The Playgoer: Our "Patrons" of the Arts

Custom Search

Thursday, August 16, 2007

Our "Patrons" of the Arts

Kate Taylor in the Sun really shows us how the sausages are made in the "cultivating" of mid-level "patrons" by our beloved large arts orgs. As we all know, development staffs get bigger and bigger, as programming and content budgets get smaller and smaller. All in the name of upgrading that ideal small donor to the honorific "patron"--or, to put it in numbers, $1500-$2500 a year.

The theatre example is worth quoting at length:

The specific perks vary, but at performing arts organizations, they include better seats and sometimes complimentary tickets, as well as close personal assistance from the patron office with ticket purchases, and, at higher levels, invitations to events such as opening night cast parties, or private concerts at the home of a board member. At museums, they may include curator talks, invitations to openings, and receptions with artists.
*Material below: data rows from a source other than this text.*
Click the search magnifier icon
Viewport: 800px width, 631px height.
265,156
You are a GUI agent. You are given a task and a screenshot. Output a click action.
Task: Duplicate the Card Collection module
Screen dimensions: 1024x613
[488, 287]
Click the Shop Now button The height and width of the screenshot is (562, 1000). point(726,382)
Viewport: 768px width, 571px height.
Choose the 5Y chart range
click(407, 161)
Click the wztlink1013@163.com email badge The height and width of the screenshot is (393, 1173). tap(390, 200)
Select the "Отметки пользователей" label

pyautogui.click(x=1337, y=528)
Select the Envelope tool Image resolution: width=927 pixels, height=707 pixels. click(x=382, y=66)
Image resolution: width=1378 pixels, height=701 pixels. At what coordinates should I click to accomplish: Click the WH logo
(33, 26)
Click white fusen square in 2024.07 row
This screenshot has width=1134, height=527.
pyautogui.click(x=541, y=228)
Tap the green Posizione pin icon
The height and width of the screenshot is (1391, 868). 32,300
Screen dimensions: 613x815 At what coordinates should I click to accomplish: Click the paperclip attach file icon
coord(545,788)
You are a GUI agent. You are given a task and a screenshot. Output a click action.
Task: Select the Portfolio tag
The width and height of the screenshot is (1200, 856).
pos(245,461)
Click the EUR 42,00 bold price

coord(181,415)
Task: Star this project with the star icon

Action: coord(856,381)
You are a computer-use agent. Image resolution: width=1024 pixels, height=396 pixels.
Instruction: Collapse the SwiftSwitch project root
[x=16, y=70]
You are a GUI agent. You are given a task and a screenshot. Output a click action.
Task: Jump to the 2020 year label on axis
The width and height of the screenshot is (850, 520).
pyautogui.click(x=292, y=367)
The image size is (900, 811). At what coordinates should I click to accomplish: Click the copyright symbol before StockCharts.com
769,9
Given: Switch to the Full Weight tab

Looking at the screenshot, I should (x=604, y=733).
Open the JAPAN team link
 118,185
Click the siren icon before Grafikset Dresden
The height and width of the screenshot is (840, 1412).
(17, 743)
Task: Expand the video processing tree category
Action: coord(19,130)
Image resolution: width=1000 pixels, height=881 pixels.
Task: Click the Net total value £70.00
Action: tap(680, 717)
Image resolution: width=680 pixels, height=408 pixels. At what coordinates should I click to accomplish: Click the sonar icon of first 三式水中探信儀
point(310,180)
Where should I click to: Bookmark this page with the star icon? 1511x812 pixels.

Patron offices are managed by a staff of usually two or more extremely courteous people, who help with ticket orders and in general provide a sense of personal attention and service. The vice president for planning and executive director of special campaigns at the Brooklyn Academy of Music, Lynn Stirrup, said that every time she has added staff to the patron desk-- which has gone to four full-time employees from one since 1994-- she has seen returns in increased contributions.

In addition to the staff, patron groups are generally overseen by a couple of very social board members, who draw on their large networks of friends and acquaintances to bring people into the program. The Lincoln Center Theater patrons program, for instance, which last year raised $2 million, or 20% of LCT's total donations, was run from the mid-1980s until her death in 2004 by Joan Cullman, a board member with many connections in the theater world and beyond. One of the two board members who currently runs the program, Ellen Katz, said that she originally joined the patrons group because of Cullman, whom she and her husband socialized with in East Hampton.

"She always had this cocktail party, and one thing led to the next and you got an invitation in the mail [to join the patron group], and lo and behold you joined," Ms. Katz said. "You pretty much couldn't get through her grasp." Now Ms. Katz has perfected her own way of pitching the program, casually bringing it up in a variety of contexts, from dinner parties to rounds of golf, to conversations with other parents at school. "Whenever the subject of culture or activities in New York comes up, I always try to weave in my love of the theater and then say, 'Oh, have you seen this latest production at Lincoln Center?'" she said. "If they seem interested -- because I don't like to push-- I say, 'Let me send you an invitation'... On occasion, I've had dinners at my home for 20 people and then taken them all to the theater."

The other LCT board member who manages the program, Daryl Roth, said the services of the patron office take the hassle out of coming to the theater. "It's the ease, the hassle-free ability to get good seats, and have a real person helping you," she said. "We have the most terrific patron staff. It's small, but they are as gracious and helpful as you can imagine."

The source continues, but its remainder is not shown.